[go: up one dir, main page]

Page MenuHomePhabricator

Wikibase Geographic coordinate changes may not propagate to GeoData database table
Open, Needs TriagePublicBUG REPORT

Description

List of steps to reproduce (step by step, including full links if applicable):

  1. Install a fresh wiki with Wikibase (client and repository) and GeoData extensions (without using CirrusSearch, with Scribunto)
  2. Import the Module:WikidataCoord and Template:Coord pages (and the modules they depend on)
  3. Create a Wikibase property with label "coordinate location" with the Geographic coordinates data type
  4. Create a new page with content "{{#invoke: WikidataCoord | main | {{#property: coordinate location }} | display=title }}"
  5. Create a sitelink to a new Wikibase Item for the new page
  6. Add the "coordinate location" property to the Wikibase Item
  7. Run maintenance/runJobs --wait to drain the JobQueue
  8. Change the value of the "coordinate location" property in the Wikibase Item
  9. Run maintenance/runJobs --wait to drain the JobQueue
  10. Check the coordinates displayed on the new page
  11. Check the latitude and longitude for the new page in the geo_tags table in the database
  12. Repeat steps 4-11 several times

What happens?:
On at least one of the pages, the geo_tags entry will not be updated with the new coordinates, even though the Wikibase Item and the coordinates displayed on the page are using the new coordinates correctly.

What should have happened instead?:

All of the geo_tags entries are updated to the new coordinates.

Software version (if not a Wikimedia wiki), browser information, screenshots, other information, etc:

Installed Software
MediaWiki1.36.1
PHP7.4.22 (fpm-fcgi)
MariaDB10.5.11-MariaDB
ICU67.1
LuaSandbox4.0.2
Lua5.1.5
Installed Skins
Timeless0.9.1 (80cc022) 18:56, 23 July 2021
Vector1.0.0 (b9deb92) 19:04, 23 July 2021
Installed extensions
Flagged Revisions– (c63cb4d) 19:16, 22 July 2021
CodeEditor– (e587a94) 12:59, 22 July 2021
WikiEditor0.5.3 (cf1d759) 14:23, 23 July 2021
ParserFunctions1.6.0 (d999660) 13:28, 27 May 2021
Scribunto– (ac71012) 21:34, 23 July 2021
TemplateStyles1.0 (e548bf1) 04:55, 28 May 2021
TitleBlacklist1.5.0 (67533b2) 05:07, 28 May 2021
WikibaseClient2ddf4cd (with patch)
WikibaseRepository2ddf4cd (with patch)
WikipartmentsGeocode0.1.0*
GeoData– (a788098) 04:31, 27 May 2021
WikipartmentsMessages0.0.0*

(versions with an asterisk indicate custom extensions of mine)

Root cause

The root cause is one of two possible things, depending on how you look at it.

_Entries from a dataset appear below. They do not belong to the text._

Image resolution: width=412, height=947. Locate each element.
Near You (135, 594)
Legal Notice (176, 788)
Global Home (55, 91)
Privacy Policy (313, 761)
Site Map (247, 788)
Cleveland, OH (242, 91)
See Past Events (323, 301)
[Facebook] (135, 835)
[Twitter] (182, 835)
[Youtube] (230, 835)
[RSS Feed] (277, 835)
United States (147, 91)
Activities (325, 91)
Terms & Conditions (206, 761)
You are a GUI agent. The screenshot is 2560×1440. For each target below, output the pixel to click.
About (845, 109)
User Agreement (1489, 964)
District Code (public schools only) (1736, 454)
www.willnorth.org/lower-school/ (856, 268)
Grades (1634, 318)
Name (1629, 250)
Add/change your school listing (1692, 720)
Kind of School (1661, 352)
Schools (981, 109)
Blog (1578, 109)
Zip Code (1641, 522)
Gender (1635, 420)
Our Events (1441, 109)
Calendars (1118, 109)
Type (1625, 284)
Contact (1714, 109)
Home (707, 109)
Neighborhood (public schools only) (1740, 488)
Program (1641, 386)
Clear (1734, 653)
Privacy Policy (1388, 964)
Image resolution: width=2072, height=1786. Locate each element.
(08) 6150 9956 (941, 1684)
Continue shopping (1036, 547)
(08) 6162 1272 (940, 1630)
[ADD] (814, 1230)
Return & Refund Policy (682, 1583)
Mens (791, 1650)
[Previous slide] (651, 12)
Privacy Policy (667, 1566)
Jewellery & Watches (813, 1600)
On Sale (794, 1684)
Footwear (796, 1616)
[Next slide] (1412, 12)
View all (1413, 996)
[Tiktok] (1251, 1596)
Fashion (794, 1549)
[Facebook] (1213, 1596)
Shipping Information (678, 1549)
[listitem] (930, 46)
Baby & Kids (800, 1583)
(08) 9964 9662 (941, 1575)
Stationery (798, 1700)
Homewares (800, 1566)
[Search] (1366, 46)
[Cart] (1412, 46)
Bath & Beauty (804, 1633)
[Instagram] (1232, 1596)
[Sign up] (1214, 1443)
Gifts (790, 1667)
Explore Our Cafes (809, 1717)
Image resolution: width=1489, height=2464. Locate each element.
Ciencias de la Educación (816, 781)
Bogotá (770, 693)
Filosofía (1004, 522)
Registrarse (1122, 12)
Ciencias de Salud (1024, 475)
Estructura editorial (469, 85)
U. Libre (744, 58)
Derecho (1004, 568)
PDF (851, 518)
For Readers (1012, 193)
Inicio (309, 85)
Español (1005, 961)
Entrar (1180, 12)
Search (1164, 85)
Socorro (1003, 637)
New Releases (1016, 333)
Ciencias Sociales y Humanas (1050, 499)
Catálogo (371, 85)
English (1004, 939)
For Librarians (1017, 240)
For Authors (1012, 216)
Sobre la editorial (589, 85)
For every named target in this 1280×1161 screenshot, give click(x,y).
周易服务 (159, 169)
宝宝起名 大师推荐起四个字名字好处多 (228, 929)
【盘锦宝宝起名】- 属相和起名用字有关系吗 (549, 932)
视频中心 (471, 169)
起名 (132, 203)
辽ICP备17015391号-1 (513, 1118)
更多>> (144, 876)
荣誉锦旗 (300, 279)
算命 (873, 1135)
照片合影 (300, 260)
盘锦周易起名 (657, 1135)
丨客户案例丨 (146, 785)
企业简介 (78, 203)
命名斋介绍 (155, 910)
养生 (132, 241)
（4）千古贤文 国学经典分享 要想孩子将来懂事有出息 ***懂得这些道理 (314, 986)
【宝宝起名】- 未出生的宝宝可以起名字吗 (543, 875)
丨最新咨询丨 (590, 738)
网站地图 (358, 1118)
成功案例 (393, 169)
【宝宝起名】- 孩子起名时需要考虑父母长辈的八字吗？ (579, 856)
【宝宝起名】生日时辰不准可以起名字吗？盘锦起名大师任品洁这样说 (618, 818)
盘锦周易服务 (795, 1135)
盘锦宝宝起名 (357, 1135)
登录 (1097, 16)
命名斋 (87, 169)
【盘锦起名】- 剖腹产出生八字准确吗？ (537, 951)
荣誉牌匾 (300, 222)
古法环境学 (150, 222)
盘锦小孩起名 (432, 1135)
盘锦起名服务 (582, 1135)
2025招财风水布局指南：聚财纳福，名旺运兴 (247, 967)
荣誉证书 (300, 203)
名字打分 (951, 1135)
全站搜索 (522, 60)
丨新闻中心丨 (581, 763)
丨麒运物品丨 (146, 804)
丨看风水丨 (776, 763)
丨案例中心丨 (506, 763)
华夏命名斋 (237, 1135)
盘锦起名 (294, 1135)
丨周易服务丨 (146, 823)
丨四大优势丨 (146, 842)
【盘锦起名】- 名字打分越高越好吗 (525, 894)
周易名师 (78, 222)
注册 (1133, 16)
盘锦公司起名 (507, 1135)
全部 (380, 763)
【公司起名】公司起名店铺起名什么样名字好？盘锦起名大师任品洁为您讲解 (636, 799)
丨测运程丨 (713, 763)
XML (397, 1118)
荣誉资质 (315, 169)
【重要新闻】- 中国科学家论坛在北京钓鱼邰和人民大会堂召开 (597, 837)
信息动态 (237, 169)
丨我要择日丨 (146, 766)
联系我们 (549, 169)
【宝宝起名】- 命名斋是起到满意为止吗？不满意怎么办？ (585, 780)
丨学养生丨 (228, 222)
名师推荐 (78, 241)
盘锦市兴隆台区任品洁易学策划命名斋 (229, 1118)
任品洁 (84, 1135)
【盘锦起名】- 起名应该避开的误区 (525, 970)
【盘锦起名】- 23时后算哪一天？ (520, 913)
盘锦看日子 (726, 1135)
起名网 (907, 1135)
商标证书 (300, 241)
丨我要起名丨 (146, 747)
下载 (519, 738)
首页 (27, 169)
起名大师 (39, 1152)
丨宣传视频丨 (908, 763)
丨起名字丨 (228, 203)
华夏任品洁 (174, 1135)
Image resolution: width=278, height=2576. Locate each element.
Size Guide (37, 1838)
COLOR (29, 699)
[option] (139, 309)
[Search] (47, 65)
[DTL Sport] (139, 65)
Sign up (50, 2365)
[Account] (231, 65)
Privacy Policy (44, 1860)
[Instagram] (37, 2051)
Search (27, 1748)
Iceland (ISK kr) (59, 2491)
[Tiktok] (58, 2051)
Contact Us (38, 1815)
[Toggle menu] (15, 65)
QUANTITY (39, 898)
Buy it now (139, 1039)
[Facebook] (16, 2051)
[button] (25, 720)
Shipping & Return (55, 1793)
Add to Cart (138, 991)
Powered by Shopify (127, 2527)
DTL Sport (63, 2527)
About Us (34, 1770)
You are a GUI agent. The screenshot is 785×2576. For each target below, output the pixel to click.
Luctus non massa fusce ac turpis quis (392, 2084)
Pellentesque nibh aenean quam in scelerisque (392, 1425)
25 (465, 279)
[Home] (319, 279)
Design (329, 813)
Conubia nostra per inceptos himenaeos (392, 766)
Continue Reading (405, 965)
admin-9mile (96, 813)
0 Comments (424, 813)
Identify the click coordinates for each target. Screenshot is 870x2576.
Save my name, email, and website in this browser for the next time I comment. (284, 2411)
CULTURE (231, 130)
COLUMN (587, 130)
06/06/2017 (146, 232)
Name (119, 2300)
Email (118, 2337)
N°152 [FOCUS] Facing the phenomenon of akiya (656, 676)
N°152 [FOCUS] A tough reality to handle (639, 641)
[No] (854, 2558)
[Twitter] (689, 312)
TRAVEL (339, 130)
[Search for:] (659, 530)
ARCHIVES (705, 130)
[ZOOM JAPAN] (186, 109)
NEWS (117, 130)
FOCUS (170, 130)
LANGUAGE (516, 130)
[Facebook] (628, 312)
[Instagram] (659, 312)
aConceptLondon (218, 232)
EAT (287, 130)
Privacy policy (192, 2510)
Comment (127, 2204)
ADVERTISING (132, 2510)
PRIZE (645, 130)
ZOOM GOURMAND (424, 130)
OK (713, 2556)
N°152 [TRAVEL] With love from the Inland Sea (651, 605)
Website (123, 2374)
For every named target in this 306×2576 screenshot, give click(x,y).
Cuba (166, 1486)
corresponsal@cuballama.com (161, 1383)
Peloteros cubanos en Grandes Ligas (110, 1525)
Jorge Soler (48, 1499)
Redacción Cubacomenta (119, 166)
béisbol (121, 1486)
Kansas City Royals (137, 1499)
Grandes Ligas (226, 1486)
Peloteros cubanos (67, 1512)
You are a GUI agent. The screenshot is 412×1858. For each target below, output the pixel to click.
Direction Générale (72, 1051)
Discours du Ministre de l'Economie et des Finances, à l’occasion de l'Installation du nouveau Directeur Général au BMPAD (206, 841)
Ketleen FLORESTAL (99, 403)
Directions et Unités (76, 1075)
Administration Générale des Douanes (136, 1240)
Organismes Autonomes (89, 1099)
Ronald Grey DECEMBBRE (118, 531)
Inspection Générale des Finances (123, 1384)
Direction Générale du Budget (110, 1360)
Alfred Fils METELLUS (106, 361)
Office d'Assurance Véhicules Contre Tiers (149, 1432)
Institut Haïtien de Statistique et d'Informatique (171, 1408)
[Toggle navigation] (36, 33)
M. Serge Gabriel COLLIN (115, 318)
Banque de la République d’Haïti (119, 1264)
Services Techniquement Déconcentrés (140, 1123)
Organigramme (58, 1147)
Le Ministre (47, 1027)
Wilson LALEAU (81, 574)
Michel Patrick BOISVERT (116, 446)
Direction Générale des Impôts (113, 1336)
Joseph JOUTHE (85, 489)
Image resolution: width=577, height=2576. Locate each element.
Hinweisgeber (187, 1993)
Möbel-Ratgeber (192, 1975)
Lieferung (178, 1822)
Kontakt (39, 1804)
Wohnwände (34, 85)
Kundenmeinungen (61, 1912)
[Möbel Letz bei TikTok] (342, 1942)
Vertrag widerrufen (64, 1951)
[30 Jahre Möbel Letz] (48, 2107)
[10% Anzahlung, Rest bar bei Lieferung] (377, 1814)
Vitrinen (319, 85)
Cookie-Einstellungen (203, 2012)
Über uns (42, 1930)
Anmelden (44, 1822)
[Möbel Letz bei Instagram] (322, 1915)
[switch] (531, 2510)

  1. The GeoData onLinksUpdateComplete hook uses the parser output to get the coordinates. If the refreshLinks job does not occur after the associated htmlCacheUpdate job, GeoData will process old parser output that does not have the new coordinates, causing the geo_tags database to lag behind the actual Wikibase and page coordinate values.
  2. The possibility of jobs with (recursive) dependencies on other jobs being added to the job queue, but no way of recording or enforcing those dependency requirements. The ChangeNotification job creates both an htmlCacheUpdate job and a refreshLinks job. The refreshLinks depends on the htmlCacheUpdate job (and any jobs it creates), but there's no way for the job queue runner to know that or enforce an ordering because of that. This allows the jobs to be run out of order.

There are several ways the jobs involved can be run out of order, but the most common two I've seen are:

  1. The ChangeNotification job schedules a recursive htmlCacheUpdate job followed by a refreshLinks job. The random order processing of the queue (default) can cause the refreshLinks job type to be pulled from the queue before the htmlCacheUpdate job type
  2. The change notification job schedules a recursive htmlCacheUpdate job followed by a refreshLinks job. The job queue is processed in-order (either by chance or configuration). The initial htmlCacheUpdate job uses partitionBacklinkJob() to schedule more jobs to do the actual cache update. Theses jobs are behind the refreshLinks job in the queue, and since the processing is in-order, the refreshLinks job runs before the htmlCacheUpdate job(s) that do the actual invalidation.

Workarounds

  • Remove the ChangeNotification, htmlCacheUpdate, and refreshLinks job classes from the default queue (via $wgJobTypesExcludedFromDefaultQueue), run them explicitly in order (ChangeNotification then htmlCacheUpdate then refreshLinks) via runJobs.php --type. It's probably required to remove the other Wikibase Client job classes as well.

Note: this workaround has the potential to cause starvation of some of the job classes that are not run as default.